Other key economic indicators followed by Chinese policy makers, including electricity consumption, rail cargo volumes and disbursement of bank loans, point to a sharper slowdown, suggesting the risk of a hard landing.

Soft commodities such as soybeans and cotton have also seen Chinese customers default in the past two weeks, a trader at a third global trading house said.

Highlighting a “worrying” weakness in consumer spending inside China, Kim Youngha, the head of Samsung’s China operations, said he expected the domestic market for technology goods to grow 7 percent this year in China, down from 10 percent last year.

Yu Song, analyst at Goldman Sachs, told clients last week that Chinese economic activity was “exceedingly weak.” In response to recent dismal data, the Chinese central bank has cut the portion of deposits that banks must hold as reserves to encourage the flow of credit.

As the world’s main engine of commodities consumption, the Chinese business cycle is key for raw materials markets. The country is particularly important for bulk commodities such as iron ore, used in steelmaking, and thermal coal, used to fire power plants.
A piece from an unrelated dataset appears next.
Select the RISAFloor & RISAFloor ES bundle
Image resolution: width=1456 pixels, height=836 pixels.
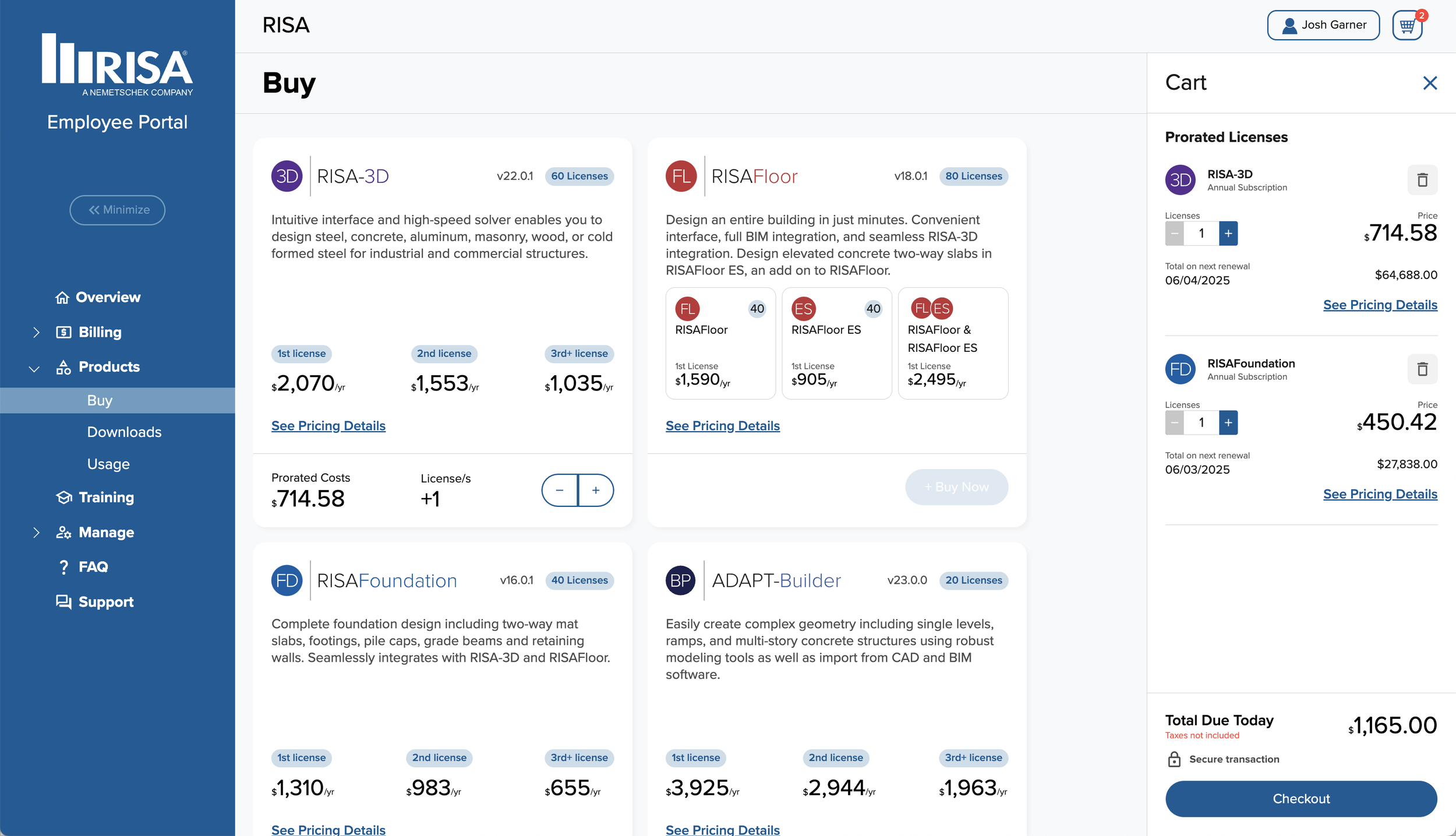pos(953,343)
It is the world’s largest importer of iron ore, accounting for roughly 60 percent of the seaborne market, while it ranks as the second top importer of coal, behind Japan and with a market share of 20 percent of global trade.

Because of slowing economic growth and the high domestic stockpiles of many raw materials, China’s commodities imports in April, the latest month for which data are available, were unexpectedly weak, with iron ore imports hitting a six-month low and copper imports at an eight-month low.
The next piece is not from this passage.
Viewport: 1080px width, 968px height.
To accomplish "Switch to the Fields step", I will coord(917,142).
Iron ore and thermal coal are critical to the profitability of blue-chip miners such as BHP Billiton , Vale of Brazil, Rio Tinto , Xstrata, and Anglo American. The miners, under pressure from investors, have announced they will reduce investment in the next few years due to cooling commodities markets.

The price of the benchmark iron ore with 62 percent iron content in Singapore fell on Friday to $135.25 a metric ton, down nearly 9 percent from the end April.

Colin Hamilton, commodities analysts at Macquarie, said sentiment in the iron ore market was “pretty weak.”

“People are worried about China and China is worried about Europe,” he said. “Everyone is worried about growth. You cannot decouple Europe from China.”

Thermal coal prices in the Australian port of Newcastle, the benchmark for Asia, fell on Friday to $97.5 a metric ton after breaking below the $100 level earlier this month for the first time in 18 months.

The slump in thermal coal prices is also due to higher exports by U.S. miners, which face lower domestic demand because of the lowest natural gas prices in a decade.